You let out a soft sound as his hot sigh of breath tickled your skin when he saw you standing there just in your bra and panties. Without fail, he always acted as though he was seeing you for the first time whenever you were in any state of undress. 
“Fucking goddess,” he murmured, and then his lips were all over your front. He was hugging your thick thighs like they were the only thing that would save him. His mouth dragged all around your belly and chest, pausing on occasion to kiss more deliberately or nibble a piece of soft skin. Each pause earned a small gasp or sigh from you.
“Johnny,” you whispered. 
“Huhm?” He glanced up at you, midway through giving one of your love handles a hickey and not bothering to stop. 

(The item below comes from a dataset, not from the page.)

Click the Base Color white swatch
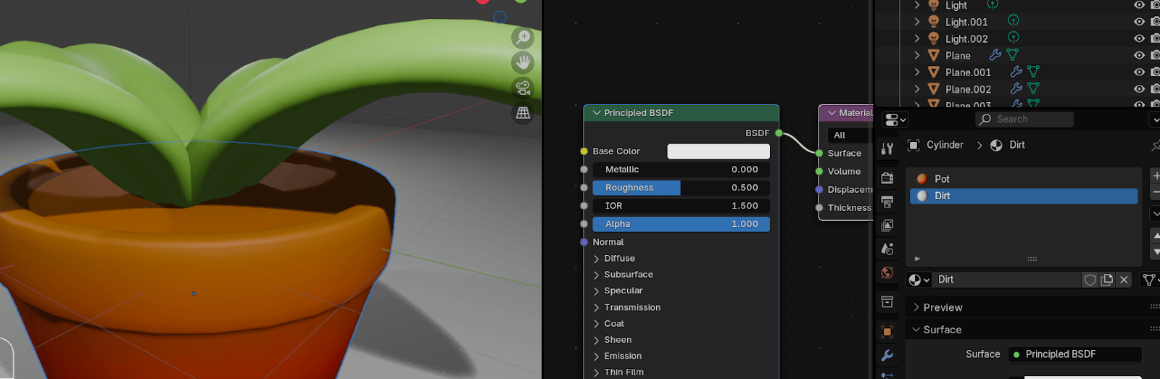click(718, 151)
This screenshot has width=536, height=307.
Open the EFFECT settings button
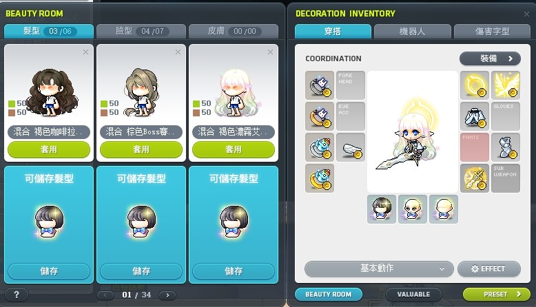489,268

“You’re…” Your thoughts swam madly. The only thing you could focus clearly on were the warm tingles coursing through your nerves. You could hardly put a sentence together. “I need you on top of me…”
A smirk fell upon his lips and he pulled away from your tummy, admiring his work for a moment. Then, he grabbed your ass with both hands and squeezed hard, humming. 
“I can do that.” 
In a flash, he was lifting you into his arms. You couldn’t stop a smile from coming across your lips–somehow it always surprised you when he carried you, even though you knew that he was more than strong enough to support your weight. All that time spent building up his muscles wasn’t just for show.
Your bedroom was an agonizingly long way away up a whole entire flight of stairs. Clearly, Johnny couldn’t wait that long, because he brought you to the nearest couch instead (well, technically it was a fainting couch; Johnny said he needed it for dramatics, whatever that meant). 
Johnny wasted no time in unhooking your bra and discarding it on the floor. Your panties were next. The velvet sofa felt foreign against your bare skin, but not unwelcome. He took a breath as he straddled you and began to unbutton his dress shirt. The whole while, he stared down at you. His brown doe-eyes gleamed with adoration. 
“Look at you,” his voice rumbled like distant thunder. 
“You’ve been thinking about this all night, haven’t you?”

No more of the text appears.